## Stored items
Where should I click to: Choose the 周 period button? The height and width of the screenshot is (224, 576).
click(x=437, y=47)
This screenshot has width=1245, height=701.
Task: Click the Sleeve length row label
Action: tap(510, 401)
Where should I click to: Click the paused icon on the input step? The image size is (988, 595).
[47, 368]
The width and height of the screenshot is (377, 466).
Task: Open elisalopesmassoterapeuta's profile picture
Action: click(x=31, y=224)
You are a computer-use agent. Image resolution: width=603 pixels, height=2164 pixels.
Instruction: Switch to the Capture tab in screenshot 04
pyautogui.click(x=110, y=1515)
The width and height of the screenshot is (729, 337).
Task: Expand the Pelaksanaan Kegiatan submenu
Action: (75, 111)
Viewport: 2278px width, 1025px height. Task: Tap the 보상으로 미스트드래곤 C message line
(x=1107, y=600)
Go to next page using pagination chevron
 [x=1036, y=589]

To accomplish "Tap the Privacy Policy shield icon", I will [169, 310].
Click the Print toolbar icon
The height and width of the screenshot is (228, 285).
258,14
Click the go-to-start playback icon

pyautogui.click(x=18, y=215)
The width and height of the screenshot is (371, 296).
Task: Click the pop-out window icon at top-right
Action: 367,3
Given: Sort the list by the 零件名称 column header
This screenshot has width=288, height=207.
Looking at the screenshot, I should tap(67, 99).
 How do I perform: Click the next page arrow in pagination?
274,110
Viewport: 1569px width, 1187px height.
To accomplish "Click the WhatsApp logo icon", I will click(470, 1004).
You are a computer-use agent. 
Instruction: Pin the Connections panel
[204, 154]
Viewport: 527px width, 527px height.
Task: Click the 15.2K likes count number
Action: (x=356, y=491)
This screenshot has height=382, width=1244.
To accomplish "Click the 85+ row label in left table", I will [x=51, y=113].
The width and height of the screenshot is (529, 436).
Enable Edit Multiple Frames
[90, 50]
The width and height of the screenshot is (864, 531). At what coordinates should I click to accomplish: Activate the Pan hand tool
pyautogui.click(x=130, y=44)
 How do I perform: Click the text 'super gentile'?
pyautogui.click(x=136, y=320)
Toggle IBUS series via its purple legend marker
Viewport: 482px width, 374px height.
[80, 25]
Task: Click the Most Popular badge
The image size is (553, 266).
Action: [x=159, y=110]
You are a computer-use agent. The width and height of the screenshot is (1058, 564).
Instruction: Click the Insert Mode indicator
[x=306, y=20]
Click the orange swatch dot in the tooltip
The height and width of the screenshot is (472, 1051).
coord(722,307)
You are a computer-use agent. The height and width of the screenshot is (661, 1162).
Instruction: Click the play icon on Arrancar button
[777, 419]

## About this task
Look through the data above. Copy every line with the string "agent" in it.

## Result of this task
You are a computer-use agent. Image resolution: width=603 pixels, height=2164 pixels.
You are a computer-use agent. 
You are a computer-use agent. The width and height of the screenshot is (1058, 564).
You are a computer-use agent. The height and width of the screenshot is (661, 1162).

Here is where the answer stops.